Prompt — Beginning with the first line of the data below, reproduce every line unchanged, ending with the line that holds "Task: Click the CD Tenerife crest icon".

::: Working data :::

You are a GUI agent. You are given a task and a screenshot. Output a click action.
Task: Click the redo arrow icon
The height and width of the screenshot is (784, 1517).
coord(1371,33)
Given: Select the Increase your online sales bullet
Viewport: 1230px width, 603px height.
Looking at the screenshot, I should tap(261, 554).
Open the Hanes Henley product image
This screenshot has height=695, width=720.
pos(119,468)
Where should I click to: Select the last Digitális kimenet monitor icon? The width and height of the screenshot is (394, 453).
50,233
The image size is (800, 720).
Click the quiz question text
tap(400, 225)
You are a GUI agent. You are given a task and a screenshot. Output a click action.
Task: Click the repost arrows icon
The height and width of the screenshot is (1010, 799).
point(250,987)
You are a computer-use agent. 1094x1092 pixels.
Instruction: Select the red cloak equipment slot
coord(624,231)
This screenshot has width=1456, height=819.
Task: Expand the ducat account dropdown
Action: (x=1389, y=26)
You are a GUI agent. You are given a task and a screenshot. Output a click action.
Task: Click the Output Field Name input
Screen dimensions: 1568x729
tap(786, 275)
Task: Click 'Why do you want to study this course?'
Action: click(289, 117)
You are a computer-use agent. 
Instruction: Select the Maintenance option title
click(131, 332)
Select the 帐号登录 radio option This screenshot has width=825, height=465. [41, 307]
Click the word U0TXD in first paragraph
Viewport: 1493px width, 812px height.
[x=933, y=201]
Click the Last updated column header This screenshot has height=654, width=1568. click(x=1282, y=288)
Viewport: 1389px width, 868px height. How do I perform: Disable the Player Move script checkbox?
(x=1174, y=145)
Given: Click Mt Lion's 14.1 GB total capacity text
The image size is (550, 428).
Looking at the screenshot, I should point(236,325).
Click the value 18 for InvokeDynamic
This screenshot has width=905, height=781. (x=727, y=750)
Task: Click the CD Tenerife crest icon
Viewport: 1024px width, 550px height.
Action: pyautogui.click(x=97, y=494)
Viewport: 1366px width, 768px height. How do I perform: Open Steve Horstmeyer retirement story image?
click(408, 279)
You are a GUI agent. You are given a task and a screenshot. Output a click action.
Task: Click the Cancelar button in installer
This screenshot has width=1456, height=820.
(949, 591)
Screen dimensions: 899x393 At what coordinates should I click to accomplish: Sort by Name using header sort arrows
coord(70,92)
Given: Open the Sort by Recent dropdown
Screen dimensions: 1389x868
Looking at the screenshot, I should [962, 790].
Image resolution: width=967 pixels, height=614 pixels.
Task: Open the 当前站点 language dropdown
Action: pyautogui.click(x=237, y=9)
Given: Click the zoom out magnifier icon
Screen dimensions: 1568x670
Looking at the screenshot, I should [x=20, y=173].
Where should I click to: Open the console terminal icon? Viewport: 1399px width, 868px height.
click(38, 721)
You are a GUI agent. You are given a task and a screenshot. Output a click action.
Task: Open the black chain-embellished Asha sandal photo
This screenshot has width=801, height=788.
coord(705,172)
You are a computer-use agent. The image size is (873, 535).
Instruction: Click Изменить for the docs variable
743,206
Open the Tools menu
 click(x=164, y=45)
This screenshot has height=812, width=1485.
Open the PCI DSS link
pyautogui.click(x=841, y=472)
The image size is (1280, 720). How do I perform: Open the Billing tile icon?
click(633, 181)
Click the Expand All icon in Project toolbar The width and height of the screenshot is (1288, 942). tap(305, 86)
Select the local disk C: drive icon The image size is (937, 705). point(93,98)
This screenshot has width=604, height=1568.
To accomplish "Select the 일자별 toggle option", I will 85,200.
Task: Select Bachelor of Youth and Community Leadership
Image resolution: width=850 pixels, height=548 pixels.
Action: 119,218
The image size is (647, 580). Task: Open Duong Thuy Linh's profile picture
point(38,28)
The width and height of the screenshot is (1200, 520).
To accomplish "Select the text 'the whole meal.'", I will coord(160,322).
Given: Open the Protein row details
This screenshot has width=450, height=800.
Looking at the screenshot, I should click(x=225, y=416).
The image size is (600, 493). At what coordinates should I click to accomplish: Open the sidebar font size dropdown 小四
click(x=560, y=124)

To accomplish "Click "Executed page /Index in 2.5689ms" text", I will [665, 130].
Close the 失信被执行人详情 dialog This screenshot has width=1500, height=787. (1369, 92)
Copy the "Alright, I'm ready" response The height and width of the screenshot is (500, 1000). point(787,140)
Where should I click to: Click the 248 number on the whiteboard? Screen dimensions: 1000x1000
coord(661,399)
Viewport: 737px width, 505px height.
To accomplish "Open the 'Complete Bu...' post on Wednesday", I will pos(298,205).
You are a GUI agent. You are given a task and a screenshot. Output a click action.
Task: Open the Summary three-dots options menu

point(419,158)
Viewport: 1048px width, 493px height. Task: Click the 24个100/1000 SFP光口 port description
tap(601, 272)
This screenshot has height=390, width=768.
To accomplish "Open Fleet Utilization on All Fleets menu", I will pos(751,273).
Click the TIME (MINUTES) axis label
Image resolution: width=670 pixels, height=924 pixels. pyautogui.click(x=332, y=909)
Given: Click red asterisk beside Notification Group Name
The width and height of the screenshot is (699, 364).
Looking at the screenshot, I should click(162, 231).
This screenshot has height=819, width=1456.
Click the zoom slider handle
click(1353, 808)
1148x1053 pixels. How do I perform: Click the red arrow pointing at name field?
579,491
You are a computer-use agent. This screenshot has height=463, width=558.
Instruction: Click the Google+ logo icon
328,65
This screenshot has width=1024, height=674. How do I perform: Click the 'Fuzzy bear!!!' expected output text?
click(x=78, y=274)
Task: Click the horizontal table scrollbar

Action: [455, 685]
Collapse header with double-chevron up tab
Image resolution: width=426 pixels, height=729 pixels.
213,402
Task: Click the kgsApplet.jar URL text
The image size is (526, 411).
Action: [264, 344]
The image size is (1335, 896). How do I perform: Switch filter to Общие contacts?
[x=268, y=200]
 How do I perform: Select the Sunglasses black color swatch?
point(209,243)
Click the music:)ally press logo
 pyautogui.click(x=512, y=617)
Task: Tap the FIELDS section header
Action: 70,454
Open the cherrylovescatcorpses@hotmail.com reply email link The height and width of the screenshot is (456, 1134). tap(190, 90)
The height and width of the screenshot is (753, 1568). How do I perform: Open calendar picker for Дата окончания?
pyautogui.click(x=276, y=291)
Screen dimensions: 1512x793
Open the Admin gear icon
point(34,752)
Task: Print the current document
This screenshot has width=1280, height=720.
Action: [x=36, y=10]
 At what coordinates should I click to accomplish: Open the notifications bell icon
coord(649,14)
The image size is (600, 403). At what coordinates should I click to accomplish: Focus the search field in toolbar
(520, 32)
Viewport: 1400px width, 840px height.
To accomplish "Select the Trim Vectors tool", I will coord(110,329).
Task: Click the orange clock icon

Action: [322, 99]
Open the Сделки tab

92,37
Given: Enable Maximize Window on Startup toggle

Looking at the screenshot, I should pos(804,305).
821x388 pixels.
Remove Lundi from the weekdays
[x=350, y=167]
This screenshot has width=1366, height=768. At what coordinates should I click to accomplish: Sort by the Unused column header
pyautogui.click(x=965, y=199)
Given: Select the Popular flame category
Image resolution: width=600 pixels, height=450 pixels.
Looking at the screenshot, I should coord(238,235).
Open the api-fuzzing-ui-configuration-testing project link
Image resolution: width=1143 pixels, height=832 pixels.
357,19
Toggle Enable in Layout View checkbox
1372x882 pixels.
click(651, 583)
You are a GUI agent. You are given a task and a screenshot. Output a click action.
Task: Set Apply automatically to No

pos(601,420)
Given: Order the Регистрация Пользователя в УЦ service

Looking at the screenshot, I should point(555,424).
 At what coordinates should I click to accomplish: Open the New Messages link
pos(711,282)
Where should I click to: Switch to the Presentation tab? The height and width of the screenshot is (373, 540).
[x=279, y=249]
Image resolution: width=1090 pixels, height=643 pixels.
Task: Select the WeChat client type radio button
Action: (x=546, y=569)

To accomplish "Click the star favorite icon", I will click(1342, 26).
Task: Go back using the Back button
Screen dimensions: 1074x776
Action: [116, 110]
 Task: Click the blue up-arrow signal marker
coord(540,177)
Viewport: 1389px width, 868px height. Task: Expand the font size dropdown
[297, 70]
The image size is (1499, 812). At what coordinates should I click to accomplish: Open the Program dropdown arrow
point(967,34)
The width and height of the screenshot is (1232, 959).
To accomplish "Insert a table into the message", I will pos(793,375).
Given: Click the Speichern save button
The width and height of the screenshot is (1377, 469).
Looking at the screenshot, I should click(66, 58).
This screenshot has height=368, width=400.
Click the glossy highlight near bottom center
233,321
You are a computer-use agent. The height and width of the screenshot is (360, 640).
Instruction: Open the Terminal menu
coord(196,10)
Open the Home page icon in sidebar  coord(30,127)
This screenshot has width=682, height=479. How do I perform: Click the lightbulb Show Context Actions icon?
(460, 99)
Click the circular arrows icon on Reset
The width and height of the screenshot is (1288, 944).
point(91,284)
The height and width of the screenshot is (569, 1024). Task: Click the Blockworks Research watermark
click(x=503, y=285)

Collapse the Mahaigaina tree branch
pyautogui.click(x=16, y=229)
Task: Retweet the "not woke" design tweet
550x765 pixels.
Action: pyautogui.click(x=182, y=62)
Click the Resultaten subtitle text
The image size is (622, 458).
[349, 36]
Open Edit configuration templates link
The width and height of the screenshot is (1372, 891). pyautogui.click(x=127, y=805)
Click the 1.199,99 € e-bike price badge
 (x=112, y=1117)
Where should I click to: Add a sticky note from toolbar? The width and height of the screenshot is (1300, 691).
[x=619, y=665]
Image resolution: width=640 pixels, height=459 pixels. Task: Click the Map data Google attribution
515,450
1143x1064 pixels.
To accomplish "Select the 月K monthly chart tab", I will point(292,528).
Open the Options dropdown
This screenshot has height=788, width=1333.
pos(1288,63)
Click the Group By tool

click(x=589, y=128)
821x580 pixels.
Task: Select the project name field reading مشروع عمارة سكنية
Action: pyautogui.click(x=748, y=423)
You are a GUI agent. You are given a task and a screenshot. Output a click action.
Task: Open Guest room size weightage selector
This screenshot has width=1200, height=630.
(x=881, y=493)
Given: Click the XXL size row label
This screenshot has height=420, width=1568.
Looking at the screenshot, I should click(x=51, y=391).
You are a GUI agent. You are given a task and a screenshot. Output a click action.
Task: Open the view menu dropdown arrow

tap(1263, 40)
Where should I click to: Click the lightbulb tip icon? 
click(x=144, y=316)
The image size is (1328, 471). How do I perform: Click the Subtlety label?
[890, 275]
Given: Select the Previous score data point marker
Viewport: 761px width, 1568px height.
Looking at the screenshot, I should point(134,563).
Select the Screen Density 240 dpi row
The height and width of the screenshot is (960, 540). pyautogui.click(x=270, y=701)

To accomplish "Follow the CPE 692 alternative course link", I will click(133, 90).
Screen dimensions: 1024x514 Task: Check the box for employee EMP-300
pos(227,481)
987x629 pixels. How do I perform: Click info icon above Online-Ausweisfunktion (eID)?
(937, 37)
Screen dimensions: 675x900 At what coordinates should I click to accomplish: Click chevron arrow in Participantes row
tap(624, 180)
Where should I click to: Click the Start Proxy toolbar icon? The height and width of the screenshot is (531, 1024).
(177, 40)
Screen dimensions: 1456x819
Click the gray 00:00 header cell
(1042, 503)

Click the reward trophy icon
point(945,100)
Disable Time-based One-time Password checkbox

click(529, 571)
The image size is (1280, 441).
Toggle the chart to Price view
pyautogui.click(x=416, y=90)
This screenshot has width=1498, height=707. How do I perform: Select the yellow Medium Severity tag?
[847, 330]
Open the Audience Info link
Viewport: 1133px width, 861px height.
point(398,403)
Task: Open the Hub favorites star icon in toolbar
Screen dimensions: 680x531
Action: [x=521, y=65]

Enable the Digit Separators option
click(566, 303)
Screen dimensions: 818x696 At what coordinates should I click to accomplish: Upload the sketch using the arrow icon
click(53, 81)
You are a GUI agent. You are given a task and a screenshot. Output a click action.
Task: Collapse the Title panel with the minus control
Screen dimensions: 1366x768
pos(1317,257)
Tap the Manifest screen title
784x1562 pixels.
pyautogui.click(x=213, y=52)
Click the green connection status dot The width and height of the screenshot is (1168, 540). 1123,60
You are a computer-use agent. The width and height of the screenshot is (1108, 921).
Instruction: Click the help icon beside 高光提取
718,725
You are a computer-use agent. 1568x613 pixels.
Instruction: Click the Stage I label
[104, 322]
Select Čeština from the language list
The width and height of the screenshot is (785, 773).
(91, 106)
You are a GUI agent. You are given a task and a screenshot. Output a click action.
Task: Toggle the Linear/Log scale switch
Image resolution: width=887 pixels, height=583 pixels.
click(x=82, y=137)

:::

Task solution —
You are a GUI agent. You are given a task and a screenshot. Output a click action.
Task: Click the redo arrow icon
The height and width of the screenshot is (784, 1517).
coord(1371,33)
Given: Select the Increase your online sales bullet
Viewport: 1230px width, 603px height.
Looking at the screenshot, I should tap(261, 554).
Open the Hanes Henley product image
This screenshot has height=695, width=720.
pos(119,468)
Where should I click to: Select the last Digitális kimenet monitor icon? The width and height of the screenshot is (394, 453).
50,233
The image size is (800, 720).
Click the quiz question text
tap(400, 225)
You are a GUI agent. You are given a task and a screenshot. Output a click action.
Task: Click the repost arrows icon
The height and width of the screenshot is (1010, 799).
point(250,987)
You are a computer-use agent. 1094x1092 pixels.
Instruction: Select the red cloak equipment slot
coord(624,231)
This screenshot has width=1456, height=819.
Task: Expand the ducat account dropdown
Action: (x=1389, y=26)
You are a GUI agent. You are given a task and a screenshot. Output a click action.
Task: Click the Output Field Name input
Screen dimensions: 1568x729
tap(786, 275)
Task: Click 'Why do you want to study this course?'
Action: click(289, 117)
You are a computer-use agent. 
Instruction: Select the Maintenance option title
click(131, 332)
Select the 帐号登录 radio option This screenshot has width=825, height=465. [41, 307]
Click the word U0TXD in first paragraph
Viewport: 1493px width, 812px height.
[x=933, y=201]
Click the Last updated column header This screenshot has height=654, width=1568. click(x=1282, y=288)
Viewport: 1389px width, 868px height. How do I perform: Disable the Player Move script checkbox?
(x=1174, y=145)
Given: Click Mt Lion's 14.1 GB total capacity text
The image size is (550, 428).
Looking at the screenshot, I should point(236,325).
Click the value 18 for InvokeDynamic
This screenshot has width=905, height=781. (x=727, y=750)
Task: Click the CD Tenerife crest icon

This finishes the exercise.